If high heels and dresses don't float your boat, there are always army uniforms, which appeared like clockwork on almost every catwalk. In Milan, Armani, Valentino and Versace all showed their version of an army jacket. But why, oh why, would anyone pay designer prices for a pair of camouflage fancy pants by Valentino when the army do them so much better and sell them off by the tankload to cut-price surplus shops in every town and village up and down the country?

Military epaulettes were one of the few details that interrupted the pure lines of the clothes at Gucci, where the designer Tom Ford continues to weave a magic spell over buyers and press. There was not an interlocking G in sight - and also little to offer the moneyed businessman who might have worn Gucci in the past. Shirts were fitted to the body and tucked into hip-hugging pants that flared out at the ankle. Fabrics were typically sumptuous, and if you are in the mood for a camel-coloured cashmere coat or a shiny pony-skin jacket, start saving now. Next autumn is only eight months away.

So how, you are asking, are you going to be updating your wardrobe next autumn? You might look for a tie printed with an early-Seventies wallpaper print from Costume Homme (or Oxfam), to wear with your new ultra-skinny pencil suit from Dolce e Gabbana. Or a long Edwardian high-buttoning drape jacket that reaches almost to your knees, courtesy of Versace or Valentino.

If you feel like a punch-up and a severe bout of pneumonia, Versace's Istante line will provide you with a sheer chiffon shirt to be worn with shiny PVC trousers. A velvet suit is a must (whether from Paul Smith, Versus, Dolce e Gabbana, Gigli or Gucci), but you may choose to wear the trousers and jacket separately.

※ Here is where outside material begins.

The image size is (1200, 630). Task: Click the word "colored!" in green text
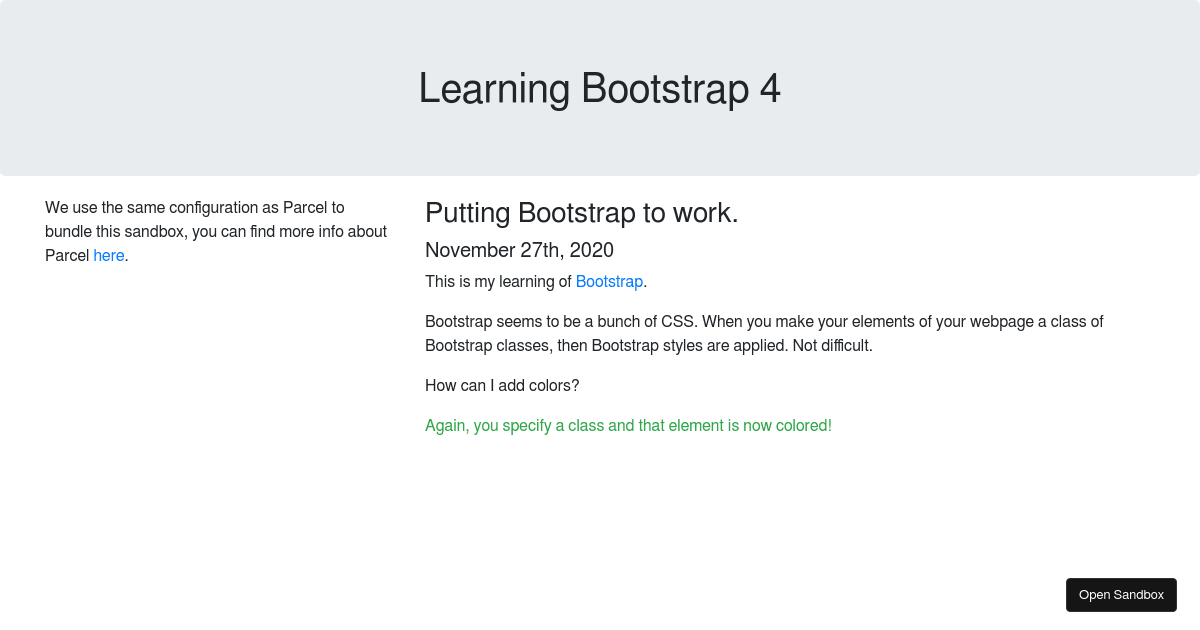click(x=801, y=426)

But be warned: if you have anything wider than a 36-inch chest and a 28-inch waist narrowing to two legs that are so thin they threaten to snap when you walk on them, you might as well count yourself out of fashion's fray next winter. Unless of course, you are a fan of W.&L.T, designed and modelled by the rotund Belgian, Walter van Beirendonck. The collection was not as wild as it has been in the past - commercial wool jackets and strong ski-influenced knitwear - and Walt is not a man to cut clothes for skinny men. Either that, or start dieting now.